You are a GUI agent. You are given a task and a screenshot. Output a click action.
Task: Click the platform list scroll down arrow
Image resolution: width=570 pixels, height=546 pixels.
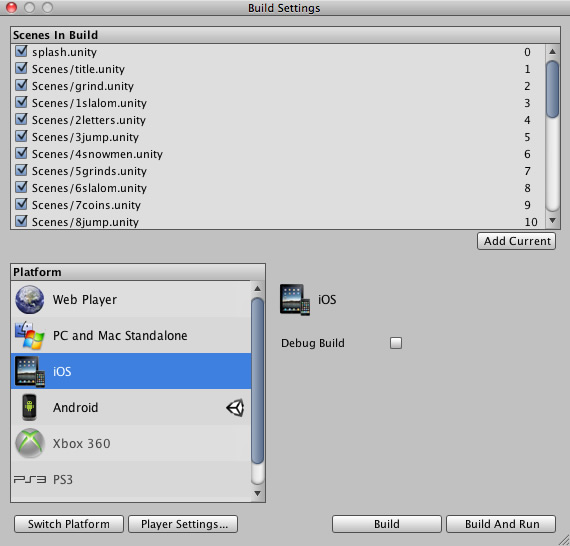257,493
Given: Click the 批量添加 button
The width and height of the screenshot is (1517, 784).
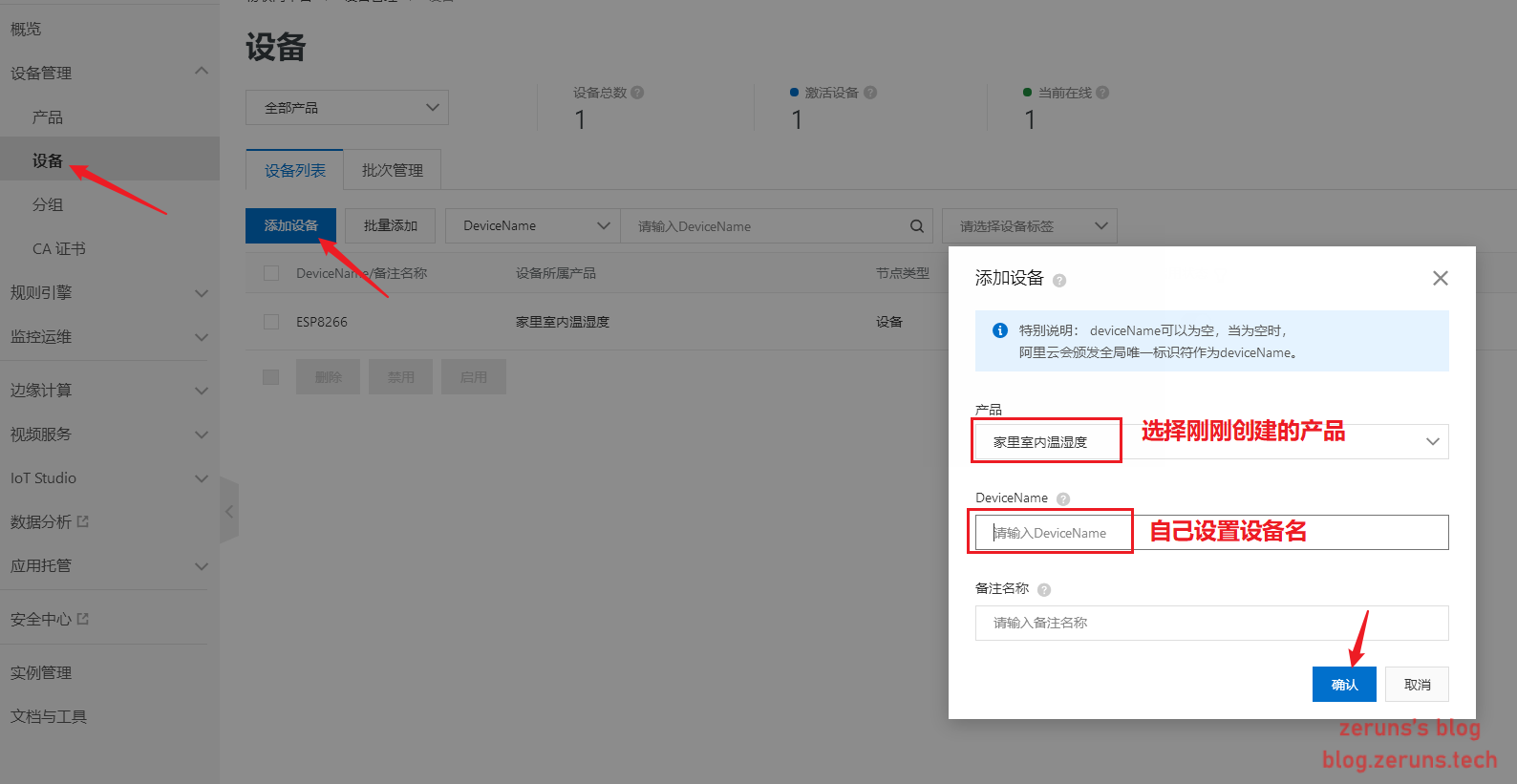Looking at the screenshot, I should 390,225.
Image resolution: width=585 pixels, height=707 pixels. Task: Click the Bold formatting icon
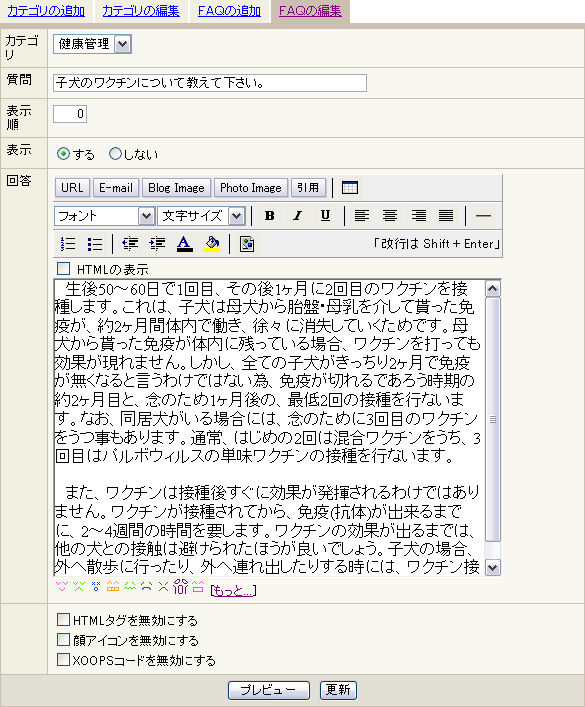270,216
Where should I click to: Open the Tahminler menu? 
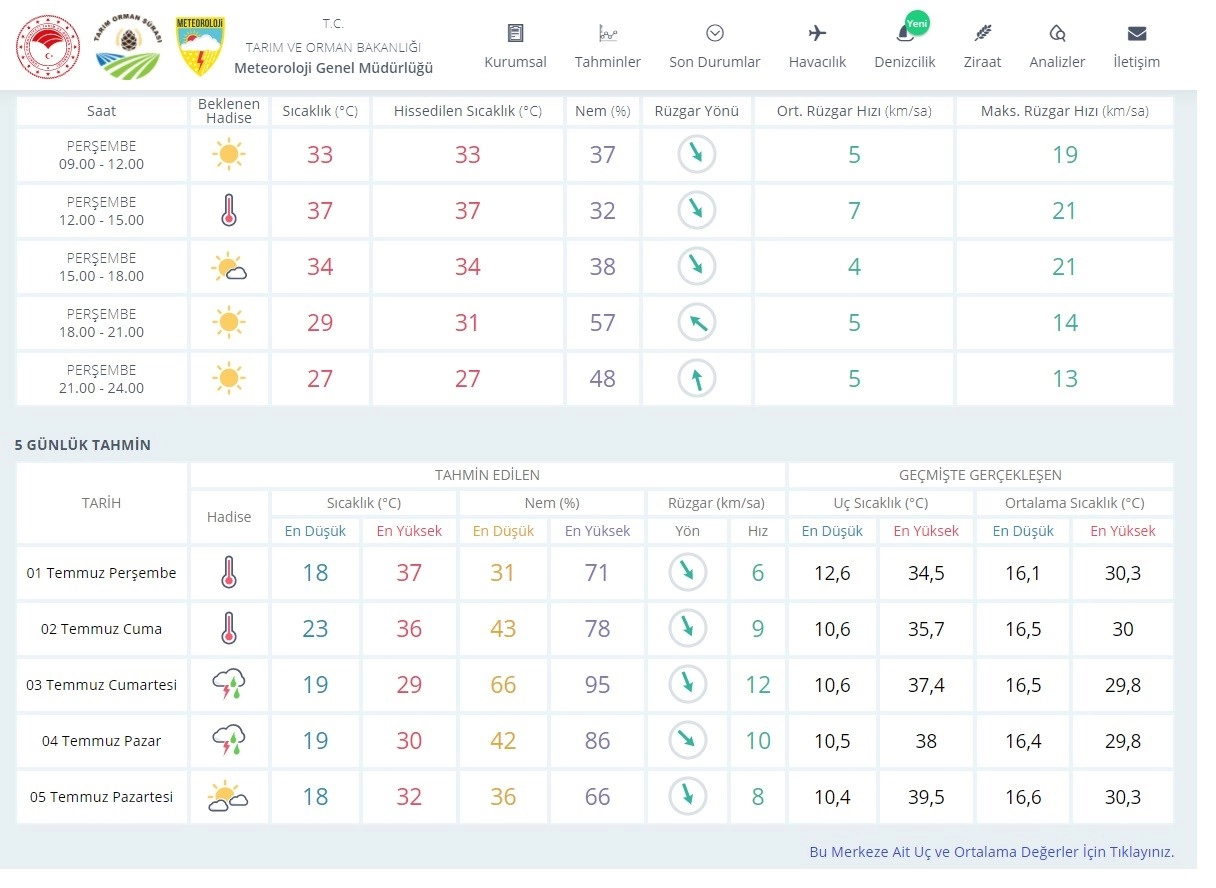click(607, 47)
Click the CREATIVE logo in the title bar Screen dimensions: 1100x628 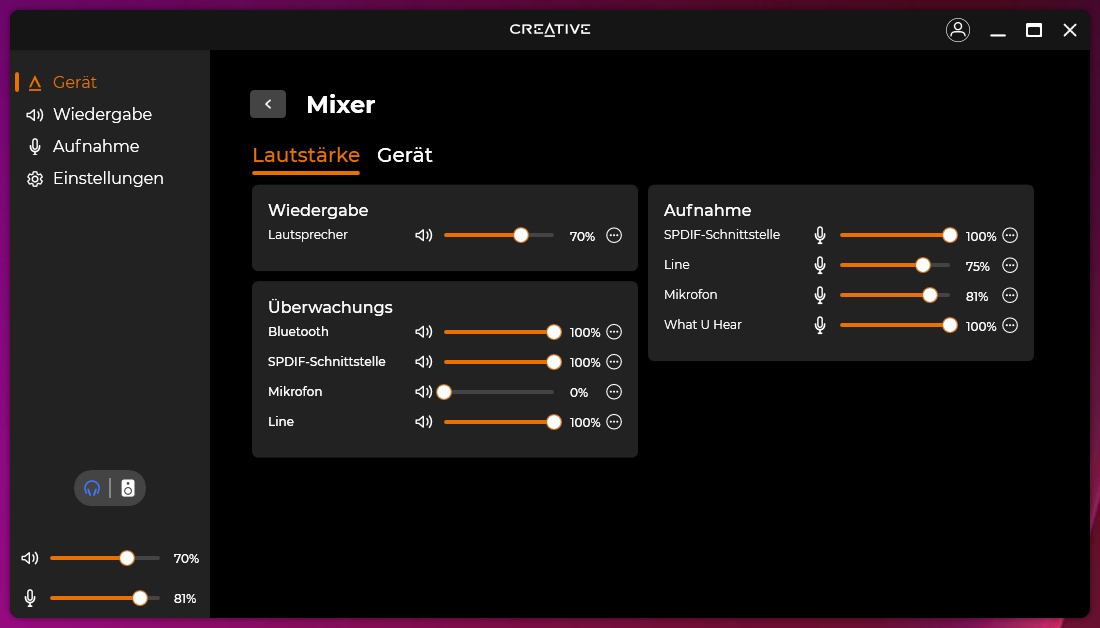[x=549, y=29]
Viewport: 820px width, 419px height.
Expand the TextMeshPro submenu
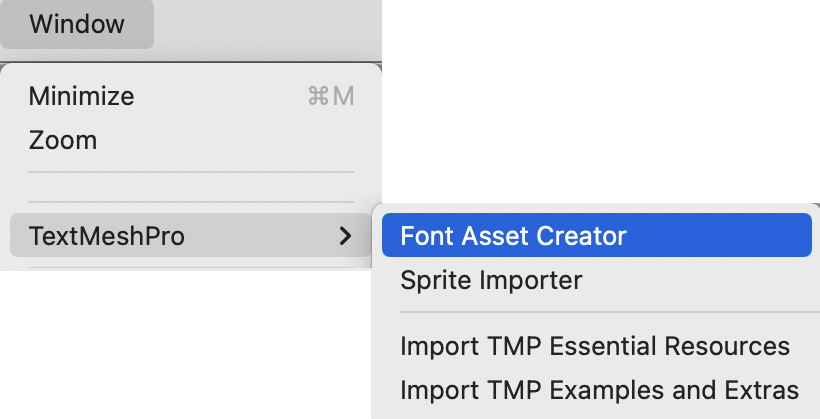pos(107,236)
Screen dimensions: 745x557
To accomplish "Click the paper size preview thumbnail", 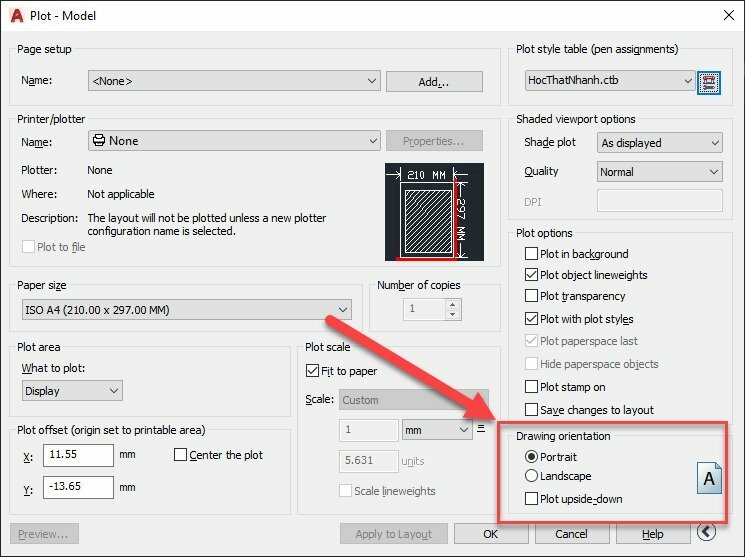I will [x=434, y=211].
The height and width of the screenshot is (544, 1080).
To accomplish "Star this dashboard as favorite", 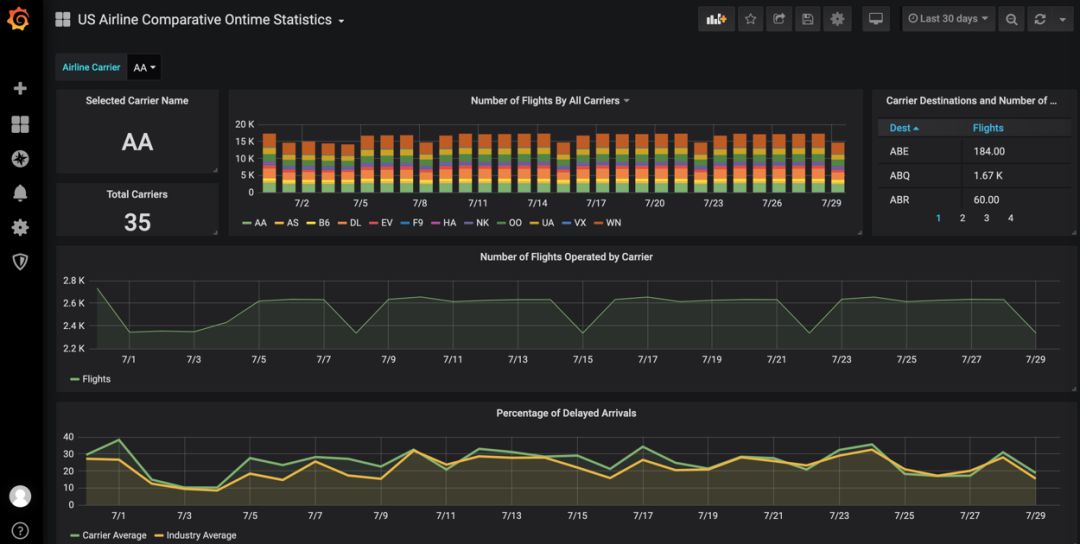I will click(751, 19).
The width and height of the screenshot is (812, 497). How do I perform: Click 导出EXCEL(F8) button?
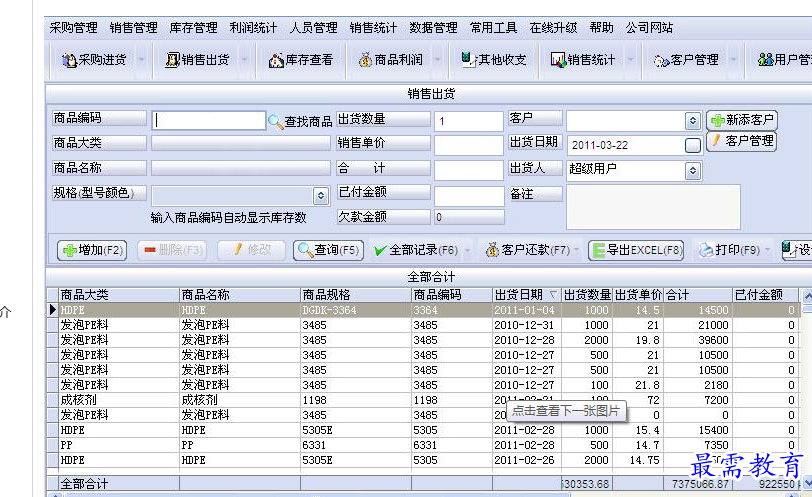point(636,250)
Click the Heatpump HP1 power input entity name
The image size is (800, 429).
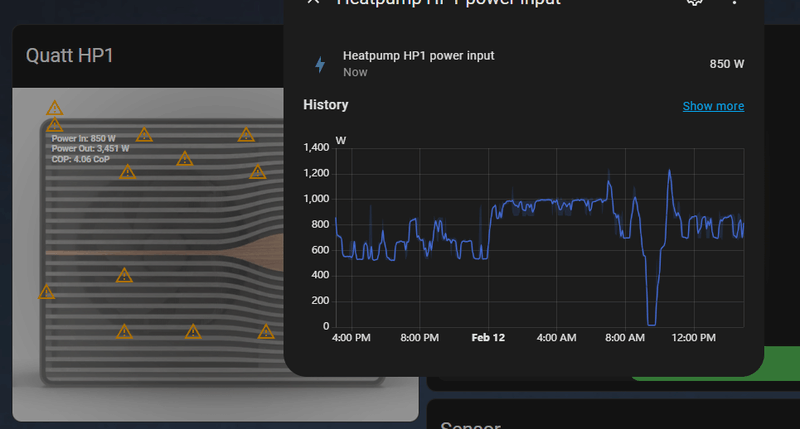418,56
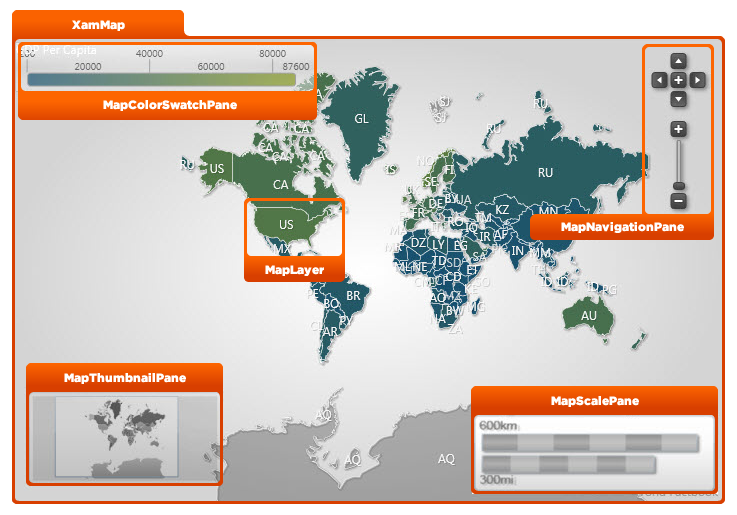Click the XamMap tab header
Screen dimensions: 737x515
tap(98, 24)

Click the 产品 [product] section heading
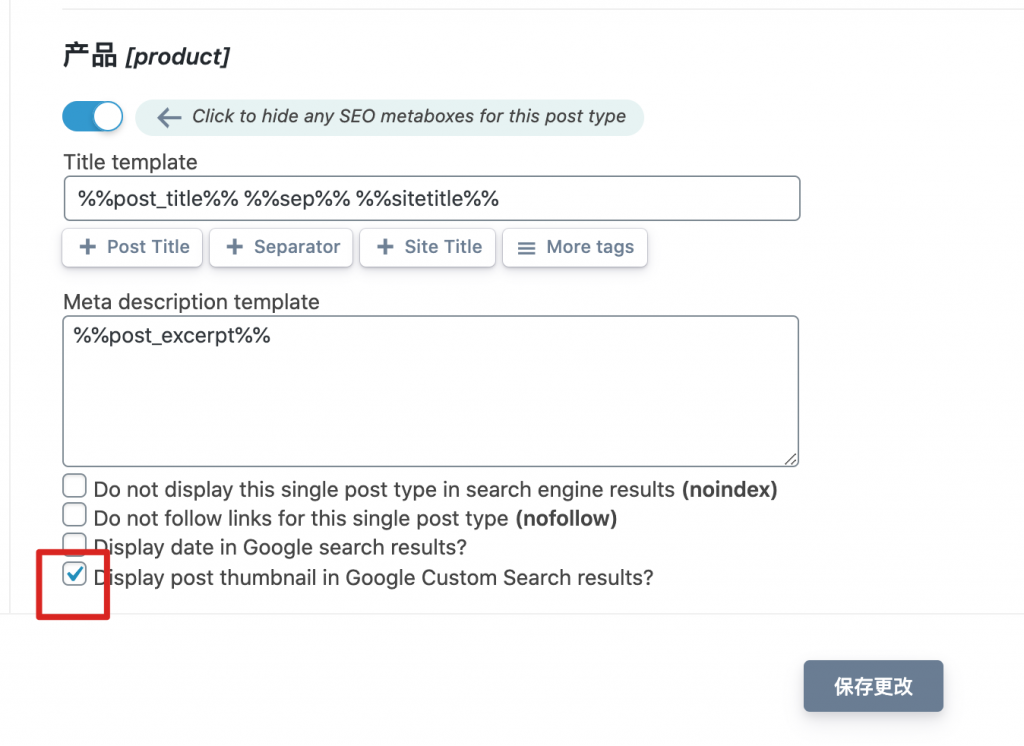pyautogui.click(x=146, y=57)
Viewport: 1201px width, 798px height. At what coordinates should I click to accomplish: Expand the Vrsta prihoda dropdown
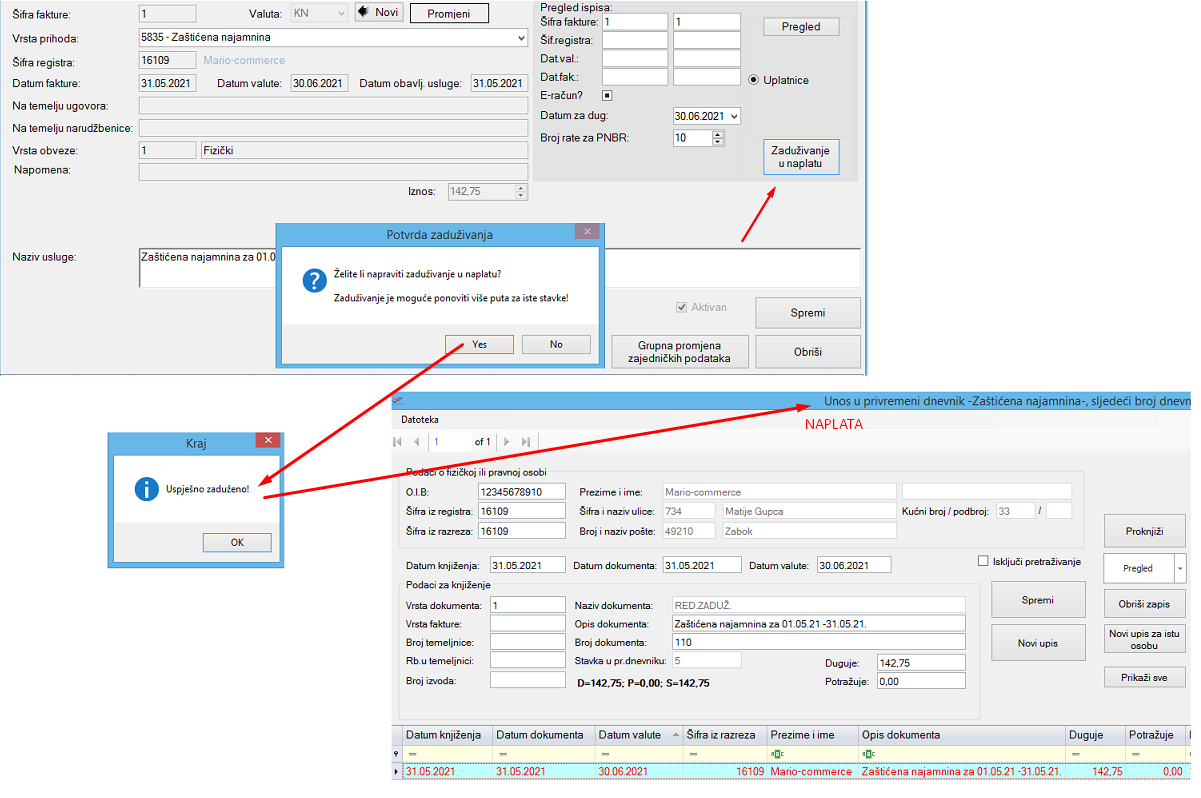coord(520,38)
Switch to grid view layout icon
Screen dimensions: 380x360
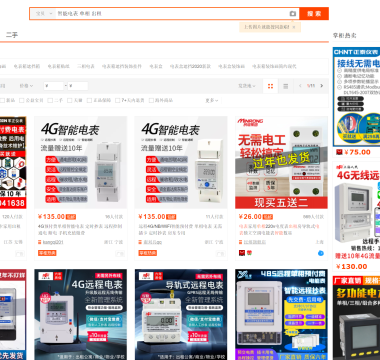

☆ ☆ ☆ ☆

What to do
Set down exactly the lines between the line containing "Viewport: 1201px width, 798px" and the end of the records above, both ends included; pictures stay out.

Answer to this problem
Viewport: 1201px width, 798px height. At what coordinates should I click to accomplish: Expand the Vrsta prihoda dropdown
coord(520,38)
Switch to grid view layout icon
Screen dimensions: 380x360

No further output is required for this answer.